Avustralya’ya direkt uçuş koyulması fırsat oluşturabilir

Türkiye ve Avustralya arasındaki ikili ticaret hacmi, hâlihazırda yaklaşık 1 milyar dolar civarında. Aslında Avustralya’da, özellikle turizm sektörü başta olmak üzere birçok alanda büyük bir potansiyel var. Her yıl yaklaşık 40 bin Avustralyalı, Türkiye’yi ziyaret ediyor fakat bu yıl pandemiden dolayı maalesef yüzde 95’lik bir düşüş yaşanmakta. Türk Hava Yolları (THY), COVID-19’dan sonra Avustralya’ya direkt uçuş düzenleyebilirse büyük bir fırsat oluşabilir.
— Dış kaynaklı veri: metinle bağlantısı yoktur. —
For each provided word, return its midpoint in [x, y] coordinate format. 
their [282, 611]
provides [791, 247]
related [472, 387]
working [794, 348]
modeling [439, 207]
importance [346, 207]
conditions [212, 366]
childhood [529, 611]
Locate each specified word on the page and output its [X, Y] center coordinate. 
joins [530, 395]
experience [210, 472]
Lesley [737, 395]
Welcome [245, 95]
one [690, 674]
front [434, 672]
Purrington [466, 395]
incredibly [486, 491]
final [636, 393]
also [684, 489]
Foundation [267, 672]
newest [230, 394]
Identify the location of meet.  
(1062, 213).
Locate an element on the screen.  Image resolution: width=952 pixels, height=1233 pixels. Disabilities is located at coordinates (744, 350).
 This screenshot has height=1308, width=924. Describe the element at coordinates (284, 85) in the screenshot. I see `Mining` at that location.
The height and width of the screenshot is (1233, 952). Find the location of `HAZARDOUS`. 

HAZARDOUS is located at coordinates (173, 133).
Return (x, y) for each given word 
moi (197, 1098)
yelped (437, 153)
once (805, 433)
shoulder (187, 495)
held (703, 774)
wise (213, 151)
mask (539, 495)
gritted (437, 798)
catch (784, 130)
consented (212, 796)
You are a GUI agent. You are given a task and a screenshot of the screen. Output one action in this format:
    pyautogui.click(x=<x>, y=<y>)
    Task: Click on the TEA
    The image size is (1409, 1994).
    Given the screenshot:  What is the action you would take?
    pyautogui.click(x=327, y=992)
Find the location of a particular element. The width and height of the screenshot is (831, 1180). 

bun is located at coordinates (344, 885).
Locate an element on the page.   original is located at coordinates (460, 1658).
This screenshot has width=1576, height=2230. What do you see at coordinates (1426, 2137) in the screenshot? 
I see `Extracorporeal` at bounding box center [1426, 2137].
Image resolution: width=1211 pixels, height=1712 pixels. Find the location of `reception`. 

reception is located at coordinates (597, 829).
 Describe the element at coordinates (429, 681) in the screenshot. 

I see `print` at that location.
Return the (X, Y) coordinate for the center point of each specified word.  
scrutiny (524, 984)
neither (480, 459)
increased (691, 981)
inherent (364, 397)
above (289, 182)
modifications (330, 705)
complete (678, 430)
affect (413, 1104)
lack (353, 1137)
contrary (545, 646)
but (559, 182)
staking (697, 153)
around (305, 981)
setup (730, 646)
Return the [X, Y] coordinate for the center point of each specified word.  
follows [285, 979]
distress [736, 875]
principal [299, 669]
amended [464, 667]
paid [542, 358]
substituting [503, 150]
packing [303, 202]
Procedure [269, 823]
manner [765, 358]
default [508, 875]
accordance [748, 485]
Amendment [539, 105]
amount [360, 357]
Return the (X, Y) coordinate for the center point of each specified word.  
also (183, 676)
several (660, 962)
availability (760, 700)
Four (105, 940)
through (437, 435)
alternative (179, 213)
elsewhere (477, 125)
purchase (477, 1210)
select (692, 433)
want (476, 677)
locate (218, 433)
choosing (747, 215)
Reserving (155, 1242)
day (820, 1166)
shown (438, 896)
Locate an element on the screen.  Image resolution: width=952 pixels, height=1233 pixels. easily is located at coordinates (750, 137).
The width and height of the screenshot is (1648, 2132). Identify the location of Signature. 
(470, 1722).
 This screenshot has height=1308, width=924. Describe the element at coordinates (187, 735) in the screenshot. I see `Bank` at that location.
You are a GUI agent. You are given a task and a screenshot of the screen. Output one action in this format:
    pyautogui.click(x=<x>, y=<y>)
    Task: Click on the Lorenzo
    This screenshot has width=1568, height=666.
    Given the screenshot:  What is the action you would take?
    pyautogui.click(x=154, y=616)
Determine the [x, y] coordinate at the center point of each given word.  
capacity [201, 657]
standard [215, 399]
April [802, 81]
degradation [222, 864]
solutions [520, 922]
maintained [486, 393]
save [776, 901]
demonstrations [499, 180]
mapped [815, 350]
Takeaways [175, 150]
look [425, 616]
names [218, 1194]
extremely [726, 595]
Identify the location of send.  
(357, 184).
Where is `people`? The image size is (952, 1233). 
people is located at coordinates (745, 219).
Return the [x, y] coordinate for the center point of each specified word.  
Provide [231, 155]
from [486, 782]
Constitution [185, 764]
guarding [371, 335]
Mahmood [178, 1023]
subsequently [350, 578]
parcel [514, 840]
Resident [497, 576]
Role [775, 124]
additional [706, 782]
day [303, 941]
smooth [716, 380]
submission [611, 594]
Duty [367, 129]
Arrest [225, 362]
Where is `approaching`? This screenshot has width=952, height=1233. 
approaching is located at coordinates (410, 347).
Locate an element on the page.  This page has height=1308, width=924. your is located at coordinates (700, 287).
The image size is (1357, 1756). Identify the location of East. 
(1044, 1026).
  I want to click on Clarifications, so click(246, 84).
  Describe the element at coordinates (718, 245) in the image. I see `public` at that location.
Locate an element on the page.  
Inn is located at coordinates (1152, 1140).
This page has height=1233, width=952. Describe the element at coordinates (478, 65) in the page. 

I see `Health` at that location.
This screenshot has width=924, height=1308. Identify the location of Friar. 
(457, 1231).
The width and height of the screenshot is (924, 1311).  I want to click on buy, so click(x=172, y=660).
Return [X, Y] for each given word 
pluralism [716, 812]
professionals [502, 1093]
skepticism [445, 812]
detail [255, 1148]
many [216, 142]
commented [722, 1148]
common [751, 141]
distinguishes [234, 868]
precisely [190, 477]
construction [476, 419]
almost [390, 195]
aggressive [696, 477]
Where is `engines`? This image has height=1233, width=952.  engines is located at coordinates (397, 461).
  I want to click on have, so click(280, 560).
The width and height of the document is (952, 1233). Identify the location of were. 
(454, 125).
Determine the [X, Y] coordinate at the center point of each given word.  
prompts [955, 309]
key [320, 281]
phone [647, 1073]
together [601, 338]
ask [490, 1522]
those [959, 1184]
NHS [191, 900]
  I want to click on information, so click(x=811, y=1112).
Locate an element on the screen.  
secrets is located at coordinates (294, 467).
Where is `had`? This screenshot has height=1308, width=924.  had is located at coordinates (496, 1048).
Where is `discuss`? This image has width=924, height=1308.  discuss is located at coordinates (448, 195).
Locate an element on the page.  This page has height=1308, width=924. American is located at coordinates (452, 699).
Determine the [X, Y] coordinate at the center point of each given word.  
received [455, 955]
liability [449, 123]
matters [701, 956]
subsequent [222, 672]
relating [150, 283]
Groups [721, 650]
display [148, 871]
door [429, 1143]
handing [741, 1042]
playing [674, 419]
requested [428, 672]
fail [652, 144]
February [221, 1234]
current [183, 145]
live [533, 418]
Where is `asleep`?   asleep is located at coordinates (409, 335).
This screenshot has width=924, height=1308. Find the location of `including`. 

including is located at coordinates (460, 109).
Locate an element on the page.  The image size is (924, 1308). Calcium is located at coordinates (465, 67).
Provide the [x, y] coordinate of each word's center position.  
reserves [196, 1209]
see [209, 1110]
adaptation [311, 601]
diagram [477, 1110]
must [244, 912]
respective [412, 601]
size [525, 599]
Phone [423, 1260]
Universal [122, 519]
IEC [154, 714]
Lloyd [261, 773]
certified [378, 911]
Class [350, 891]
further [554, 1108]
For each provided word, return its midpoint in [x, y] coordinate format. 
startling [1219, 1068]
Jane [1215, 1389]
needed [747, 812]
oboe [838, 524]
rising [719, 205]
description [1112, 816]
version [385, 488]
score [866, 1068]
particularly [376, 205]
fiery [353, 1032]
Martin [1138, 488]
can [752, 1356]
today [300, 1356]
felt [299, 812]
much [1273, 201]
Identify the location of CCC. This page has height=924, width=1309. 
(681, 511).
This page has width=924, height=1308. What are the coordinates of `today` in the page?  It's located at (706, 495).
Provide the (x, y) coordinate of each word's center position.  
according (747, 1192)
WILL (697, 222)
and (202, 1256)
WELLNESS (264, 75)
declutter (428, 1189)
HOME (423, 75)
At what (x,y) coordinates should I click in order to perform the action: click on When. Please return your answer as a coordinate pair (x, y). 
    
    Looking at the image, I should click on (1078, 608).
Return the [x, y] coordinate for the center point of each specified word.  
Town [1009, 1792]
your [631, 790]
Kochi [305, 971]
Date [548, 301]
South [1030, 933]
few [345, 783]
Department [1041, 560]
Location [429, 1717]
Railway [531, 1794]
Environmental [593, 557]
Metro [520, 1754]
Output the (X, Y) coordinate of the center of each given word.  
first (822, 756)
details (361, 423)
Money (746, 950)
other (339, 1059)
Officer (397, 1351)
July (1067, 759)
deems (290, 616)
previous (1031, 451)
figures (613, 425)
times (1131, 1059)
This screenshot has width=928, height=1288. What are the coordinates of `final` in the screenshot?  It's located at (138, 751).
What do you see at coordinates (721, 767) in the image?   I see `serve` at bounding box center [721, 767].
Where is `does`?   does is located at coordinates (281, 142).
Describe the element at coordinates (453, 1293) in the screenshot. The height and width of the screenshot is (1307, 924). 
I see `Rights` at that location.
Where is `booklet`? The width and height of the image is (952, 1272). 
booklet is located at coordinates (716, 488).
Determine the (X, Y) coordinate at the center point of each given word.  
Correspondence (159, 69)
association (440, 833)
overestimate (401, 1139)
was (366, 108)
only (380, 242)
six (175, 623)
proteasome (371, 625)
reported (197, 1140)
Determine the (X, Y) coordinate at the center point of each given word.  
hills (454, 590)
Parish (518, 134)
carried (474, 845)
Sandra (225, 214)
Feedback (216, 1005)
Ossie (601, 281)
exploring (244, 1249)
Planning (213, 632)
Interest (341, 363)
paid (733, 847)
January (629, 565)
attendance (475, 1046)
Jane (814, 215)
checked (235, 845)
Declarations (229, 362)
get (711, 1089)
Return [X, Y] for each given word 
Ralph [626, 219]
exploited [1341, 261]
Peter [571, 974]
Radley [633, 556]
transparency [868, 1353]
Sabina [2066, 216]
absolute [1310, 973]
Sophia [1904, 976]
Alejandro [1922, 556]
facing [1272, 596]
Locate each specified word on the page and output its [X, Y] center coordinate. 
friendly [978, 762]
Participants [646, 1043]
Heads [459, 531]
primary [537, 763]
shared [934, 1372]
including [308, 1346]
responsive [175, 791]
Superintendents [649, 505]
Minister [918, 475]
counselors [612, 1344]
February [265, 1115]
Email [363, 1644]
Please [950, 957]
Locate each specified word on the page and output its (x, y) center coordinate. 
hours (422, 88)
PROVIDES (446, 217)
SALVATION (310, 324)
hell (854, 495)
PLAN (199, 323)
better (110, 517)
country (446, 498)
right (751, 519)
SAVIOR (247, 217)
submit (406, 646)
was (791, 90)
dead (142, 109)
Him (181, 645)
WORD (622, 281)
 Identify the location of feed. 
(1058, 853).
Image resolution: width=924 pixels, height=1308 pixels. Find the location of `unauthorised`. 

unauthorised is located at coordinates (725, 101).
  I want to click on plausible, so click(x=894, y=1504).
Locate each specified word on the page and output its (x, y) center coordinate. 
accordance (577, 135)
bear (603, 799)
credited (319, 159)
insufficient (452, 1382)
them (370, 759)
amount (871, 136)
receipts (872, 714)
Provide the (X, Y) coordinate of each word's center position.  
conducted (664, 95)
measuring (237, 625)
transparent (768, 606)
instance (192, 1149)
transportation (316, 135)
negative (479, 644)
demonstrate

Zira bugün Melbourne veya Sydney’den direkt Avrupa’ya uçan herhangi bir  hava yolu şirketi bulunmuyor. Bu sebeple bütün turistler önce Dubai’ye gidiyor, 2-3 gün orada kaldıktan sonra Londra üzerinden Avrupa’ya ulaşabiliyor. İstanbul’a direkt uçuş olduğu takdirde ise birkaç günlük İstanbul tatilinden sonra Avrupa’ya gitme imkânı doğabilir. 15 yıldır bu konuyla yakından ilgileniyoruz.